Copy each line of the data that has "target" in it.

▸ Entries supplied:
== Segment start ==

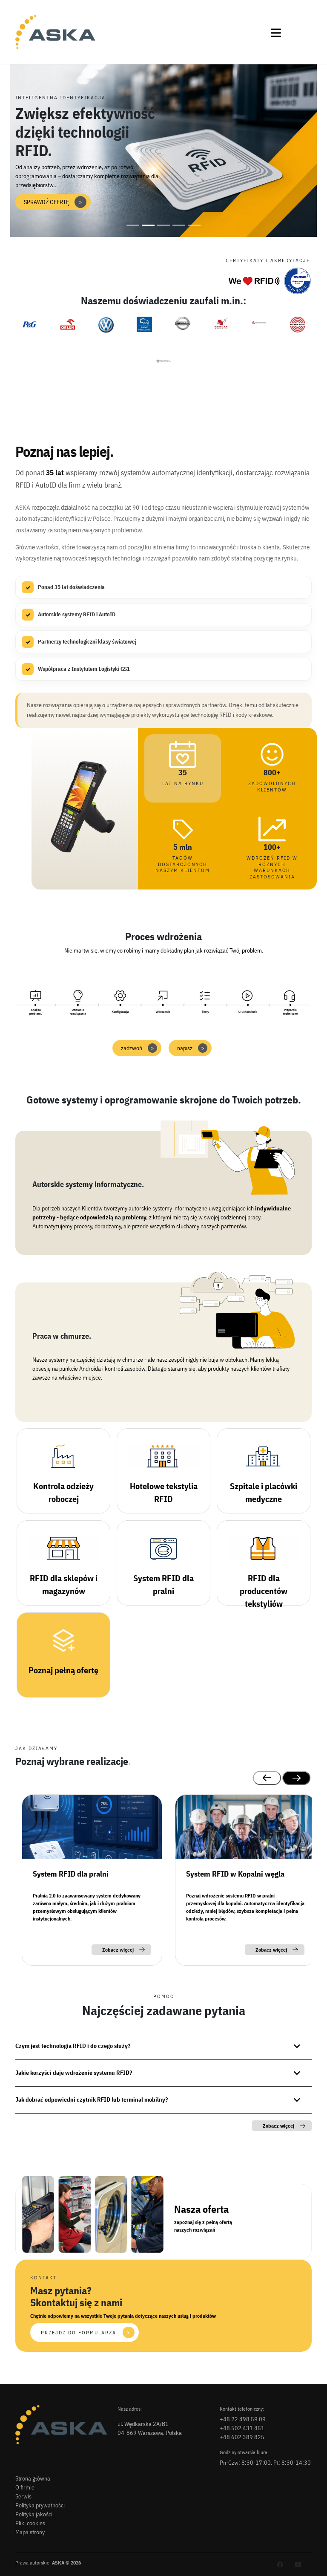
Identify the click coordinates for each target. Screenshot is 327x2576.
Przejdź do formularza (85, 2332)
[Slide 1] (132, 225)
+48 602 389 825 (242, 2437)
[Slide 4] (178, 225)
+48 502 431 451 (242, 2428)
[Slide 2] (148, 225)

== Segment end ==
== Segment start ==

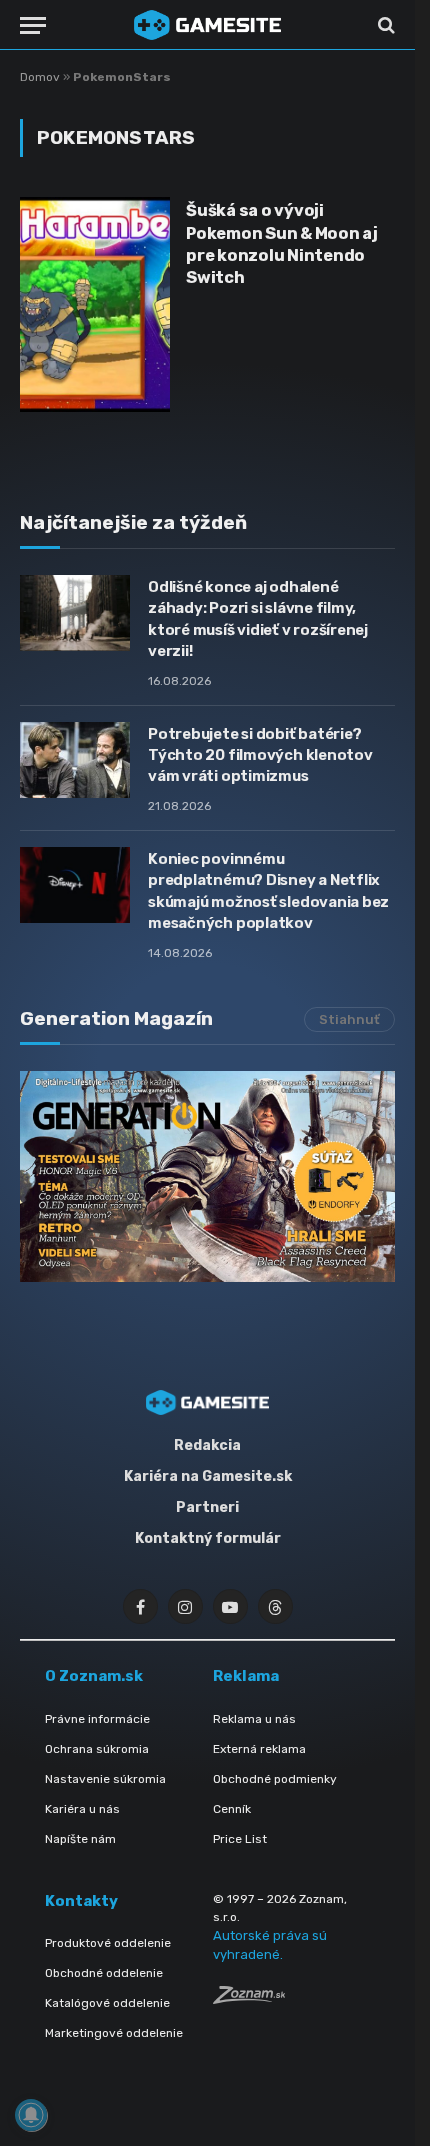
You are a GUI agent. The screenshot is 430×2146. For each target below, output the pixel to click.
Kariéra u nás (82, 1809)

== Segment end ==

▸ Your solution:
Identify the click coordinates for each target. Screenshot is 327x2576.
You are a GUI agent. The screenshot is 430×2146. For each target below, output the pixel to click.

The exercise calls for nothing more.